# My new garage 1/43



## CarCrazyDiecast (Jan 11, 2007)

This 1/43 scale plastic Estes Great Garages kit (includes a red diecast Dodge Viper with opening hood) was bought a few years ago and with the extensive amount of painting and detailing of very small parts that was required to make it look decent, I postponed building it for quite a while. It is finally "finished". My patience had worn pretty thin and mine eyes were a'smarting, but overall it came out alright. There are some areas where the scale has to be incorrect, such as the air compressor hose line and the torch hoses. And some of the hand tools look to be too large. 

The garage measures in at 7" long, 4" wide, and 3" high. It includes a clear plastic cover.

I haven't built the red Dodge Viper coupe that was included in the kit. The black diecast Viper in the pics is a Testors model that has no opening parts.

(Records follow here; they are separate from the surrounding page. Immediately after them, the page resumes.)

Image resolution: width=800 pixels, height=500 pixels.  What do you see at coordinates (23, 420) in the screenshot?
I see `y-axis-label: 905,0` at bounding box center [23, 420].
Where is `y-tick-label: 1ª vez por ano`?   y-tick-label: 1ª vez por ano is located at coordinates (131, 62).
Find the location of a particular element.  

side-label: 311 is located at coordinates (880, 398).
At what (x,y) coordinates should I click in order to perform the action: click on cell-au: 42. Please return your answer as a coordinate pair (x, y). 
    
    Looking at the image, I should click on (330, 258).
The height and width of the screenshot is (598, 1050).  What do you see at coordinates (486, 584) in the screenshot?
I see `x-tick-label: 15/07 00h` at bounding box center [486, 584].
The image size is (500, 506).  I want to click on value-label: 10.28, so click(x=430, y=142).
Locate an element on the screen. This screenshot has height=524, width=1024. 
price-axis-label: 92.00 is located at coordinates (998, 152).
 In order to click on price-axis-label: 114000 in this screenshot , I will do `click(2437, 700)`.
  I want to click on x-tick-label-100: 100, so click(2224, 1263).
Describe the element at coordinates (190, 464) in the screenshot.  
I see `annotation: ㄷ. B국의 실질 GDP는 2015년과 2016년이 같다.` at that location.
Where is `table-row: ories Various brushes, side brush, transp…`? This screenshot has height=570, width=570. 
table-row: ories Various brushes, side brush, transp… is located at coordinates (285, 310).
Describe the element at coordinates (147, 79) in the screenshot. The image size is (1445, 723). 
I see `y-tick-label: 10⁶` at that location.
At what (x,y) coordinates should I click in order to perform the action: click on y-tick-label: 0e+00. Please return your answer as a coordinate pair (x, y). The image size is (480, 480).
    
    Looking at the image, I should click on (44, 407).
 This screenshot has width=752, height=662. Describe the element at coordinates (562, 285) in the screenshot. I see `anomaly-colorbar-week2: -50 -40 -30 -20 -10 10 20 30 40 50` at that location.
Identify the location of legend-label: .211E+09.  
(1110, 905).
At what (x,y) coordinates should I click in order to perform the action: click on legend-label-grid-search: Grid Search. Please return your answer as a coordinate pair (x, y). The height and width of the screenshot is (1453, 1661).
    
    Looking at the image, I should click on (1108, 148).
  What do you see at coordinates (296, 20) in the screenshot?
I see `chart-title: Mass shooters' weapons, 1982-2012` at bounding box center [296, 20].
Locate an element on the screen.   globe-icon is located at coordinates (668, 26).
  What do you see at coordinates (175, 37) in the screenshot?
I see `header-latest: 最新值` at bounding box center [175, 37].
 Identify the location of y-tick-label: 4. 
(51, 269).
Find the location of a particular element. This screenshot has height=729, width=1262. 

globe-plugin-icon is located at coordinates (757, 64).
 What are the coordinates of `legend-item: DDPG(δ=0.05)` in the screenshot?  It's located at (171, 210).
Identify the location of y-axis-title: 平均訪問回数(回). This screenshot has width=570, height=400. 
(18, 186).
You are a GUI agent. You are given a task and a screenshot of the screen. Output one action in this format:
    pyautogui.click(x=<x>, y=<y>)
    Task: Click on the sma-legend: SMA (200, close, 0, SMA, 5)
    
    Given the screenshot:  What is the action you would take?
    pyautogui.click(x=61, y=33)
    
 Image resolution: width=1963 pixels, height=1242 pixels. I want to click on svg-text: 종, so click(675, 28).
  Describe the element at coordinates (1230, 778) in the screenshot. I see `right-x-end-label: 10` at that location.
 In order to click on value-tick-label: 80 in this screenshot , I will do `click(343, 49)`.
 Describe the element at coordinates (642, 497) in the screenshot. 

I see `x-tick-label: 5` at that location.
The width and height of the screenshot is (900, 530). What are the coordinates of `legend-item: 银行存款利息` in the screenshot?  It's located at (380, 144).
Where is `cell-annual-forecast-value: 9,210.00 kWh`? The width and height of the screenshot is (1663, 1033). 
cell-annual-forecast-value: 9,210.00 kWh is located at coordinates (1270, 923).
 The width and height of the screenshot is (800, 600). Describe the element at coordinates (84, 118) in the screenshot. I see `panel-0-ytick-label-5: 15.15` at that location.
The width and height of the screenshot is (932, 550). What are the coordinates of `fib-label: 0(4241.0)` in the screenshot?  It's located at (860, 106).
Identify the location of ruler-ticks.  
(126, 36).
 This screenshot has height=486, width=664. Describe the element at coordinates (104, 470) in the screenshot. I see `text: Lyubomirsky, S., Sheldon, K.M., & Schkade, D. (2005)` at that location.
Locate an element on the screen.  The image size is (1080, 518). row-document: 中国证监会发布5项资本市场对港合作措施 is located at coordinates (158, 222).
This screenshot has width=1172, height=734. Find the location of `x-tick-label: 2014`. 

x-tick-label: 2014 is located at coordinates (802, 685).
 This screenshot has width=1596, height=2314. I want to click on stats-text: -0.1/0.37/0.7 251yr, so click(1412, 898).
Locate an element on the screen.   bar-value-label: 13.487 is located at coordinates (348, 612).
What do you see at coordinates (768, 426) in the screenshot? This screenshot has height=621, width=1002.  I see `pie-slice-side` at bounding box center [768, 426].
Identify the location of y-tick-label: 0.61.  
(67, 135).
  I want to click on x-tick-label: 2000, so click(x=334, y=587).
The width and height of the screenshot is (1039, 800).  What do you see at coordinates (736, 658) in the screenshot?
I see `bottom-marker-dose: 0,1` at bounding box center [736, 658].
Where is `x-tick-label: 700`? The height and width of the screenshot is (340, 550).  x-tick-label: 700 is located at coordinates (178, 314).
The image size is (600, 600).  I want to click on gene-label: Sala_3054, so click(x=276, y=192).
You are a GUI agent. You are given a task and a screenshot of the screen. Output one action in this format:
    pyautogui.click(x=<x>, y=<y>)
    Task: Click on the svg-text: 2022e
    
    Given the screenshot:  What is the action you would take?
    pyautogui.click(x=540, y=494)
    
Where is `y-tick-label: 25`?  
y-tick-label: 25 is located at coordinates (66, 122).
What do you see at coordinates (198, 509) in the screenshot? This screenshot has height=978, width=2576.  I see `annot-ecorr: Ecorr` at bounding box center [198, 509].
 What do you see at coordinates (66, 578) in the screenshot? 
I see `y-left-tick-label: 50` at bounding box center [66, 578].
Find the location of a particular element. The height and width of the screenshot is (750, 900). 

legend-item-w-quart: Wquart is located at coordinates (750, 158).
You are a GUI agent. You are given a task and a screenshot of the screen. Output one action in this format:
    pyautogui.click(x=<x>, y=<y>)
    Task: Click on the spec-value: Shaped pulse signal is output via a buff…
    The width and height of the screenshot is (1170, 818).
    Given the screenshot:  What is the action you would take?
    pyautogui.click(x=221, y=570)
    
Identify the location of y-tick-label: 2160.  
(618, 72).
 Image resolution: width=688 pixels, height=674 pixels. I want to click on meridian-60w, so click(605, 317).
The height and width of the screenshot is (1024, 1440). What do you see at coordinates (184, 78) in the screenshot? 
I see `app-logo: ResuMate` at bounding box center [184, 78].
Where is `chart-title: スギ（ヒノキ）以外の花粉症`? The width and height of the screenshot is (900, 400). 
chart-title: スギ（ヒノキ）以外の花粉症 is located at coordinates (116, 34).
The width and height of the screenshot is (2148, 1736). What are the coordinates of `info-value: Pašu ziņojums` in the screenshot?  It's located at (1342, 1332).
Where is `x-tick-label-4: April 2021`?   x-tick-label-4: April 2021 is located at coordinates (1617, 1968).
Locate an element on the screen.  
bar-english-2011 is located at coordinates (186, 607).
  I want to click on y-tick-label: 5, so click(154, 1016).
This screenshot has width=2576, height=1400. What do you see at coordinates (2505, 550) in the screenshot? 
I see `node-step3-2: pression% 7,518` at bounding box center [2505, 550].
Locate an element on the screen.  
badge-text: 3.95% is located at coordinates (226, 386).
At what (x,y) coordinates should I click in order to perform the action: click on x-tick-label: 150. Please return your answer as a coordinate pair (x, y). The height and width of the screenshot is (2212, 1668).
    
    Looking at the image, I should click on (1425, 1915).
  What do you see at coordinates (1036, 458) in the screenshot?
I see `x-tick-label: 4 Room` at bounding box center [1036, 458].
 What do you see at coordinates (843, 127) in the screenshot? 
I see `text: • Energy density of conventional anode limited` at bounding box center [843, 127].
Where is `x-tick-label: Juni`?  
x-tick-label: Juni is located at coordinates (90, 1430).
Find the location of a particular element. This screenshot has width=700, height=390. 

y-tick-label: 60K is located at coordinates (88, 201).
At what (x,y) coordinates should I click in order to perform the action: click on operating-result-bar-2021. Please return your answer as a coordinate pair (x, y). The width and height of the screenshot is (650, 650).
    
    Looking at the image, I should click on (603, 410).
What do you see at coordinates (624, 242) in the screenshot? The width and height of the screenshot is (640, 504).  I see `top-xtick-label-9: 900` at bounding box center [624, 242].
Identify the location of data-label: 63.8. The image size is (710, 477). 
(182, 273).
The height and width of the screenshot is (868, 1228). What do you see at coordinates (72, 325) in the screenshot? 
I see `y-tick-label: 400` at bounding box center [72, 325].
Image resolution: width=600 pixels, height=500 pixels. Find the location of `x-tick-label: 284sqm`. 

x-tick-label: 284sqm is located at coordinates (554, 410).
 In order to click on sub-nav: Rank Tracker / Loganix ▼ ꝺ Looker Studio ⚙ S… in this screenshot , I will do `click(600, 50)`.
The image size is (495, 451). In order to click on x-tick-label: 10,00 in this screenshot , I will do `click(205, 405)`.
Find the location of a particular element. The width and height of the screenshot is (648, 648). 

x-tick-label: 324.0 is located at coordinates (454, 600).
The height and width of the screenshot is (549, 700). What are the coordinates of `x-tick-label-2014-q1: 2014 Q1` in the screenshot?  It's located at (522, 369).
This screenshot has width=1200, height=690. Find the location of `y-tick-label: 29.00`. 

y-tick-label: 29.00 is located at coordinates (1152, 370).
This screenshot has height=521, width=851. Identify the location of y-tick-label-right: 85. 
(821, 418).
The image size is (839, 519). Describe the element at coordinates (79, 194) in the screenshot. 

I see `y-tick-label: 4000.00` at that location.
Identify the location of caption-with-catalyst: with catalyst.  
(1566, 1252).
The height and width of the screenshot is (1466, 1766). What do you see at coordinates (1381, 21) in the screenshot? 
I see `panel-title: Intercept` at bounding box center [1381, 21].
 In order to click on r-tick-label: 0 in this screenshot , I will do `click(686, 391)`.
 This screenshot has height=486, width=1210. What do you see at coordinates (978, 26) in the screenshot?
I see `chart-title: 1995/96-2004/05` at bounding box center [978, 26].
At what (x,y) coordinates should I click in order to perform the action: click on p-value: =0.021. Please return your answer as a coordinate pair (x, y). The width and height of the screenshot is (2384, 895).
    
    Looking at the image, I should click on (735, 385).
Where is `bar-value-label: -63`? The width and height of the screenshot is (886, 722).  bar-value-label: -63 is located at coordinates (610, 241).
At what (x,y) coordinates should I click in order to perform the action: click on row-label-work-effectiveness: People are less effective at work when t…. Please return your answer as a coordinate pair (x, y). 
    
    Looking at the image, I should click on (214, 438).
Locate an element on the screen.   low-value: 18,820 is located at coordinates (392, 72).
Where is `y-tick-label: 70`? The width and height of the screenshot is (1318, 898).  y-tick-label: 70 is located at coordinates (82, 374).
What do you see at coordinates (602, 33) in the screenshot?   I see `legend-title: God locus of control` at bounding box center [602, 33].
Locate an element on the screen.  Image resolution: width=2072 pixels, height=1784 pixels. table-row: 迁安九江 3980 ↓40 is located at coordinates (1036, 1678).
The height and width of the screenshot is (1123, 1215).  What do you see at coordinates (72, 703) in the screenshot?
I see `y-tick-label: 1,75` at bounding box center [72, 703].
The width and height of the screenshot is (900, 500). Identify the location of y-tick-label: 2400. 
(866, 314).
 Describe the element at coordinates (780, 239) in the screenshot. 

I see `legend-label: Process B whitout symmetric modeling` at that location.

With all the various parts included in the kit, it makes for one crowded garage. I didn;t like the lack of space for hand tools and the two cyclinder heads (stickers), so I fashioned a black work table for these items. There are other items that I would like to include but the garage is just too small for all of them at one time.

Thanks for looking....


----------



## roadrner (Jul 21, 1999)

:thumbsup::thumbsup: rr


----------



## Diomakr (Mar 4, 2009)

looks great- very impressive


----------



## dargrin (Apr 28, 2009)

I like this but the mechanic is exceptionally clean. I would "dirty" it up a bit.


----------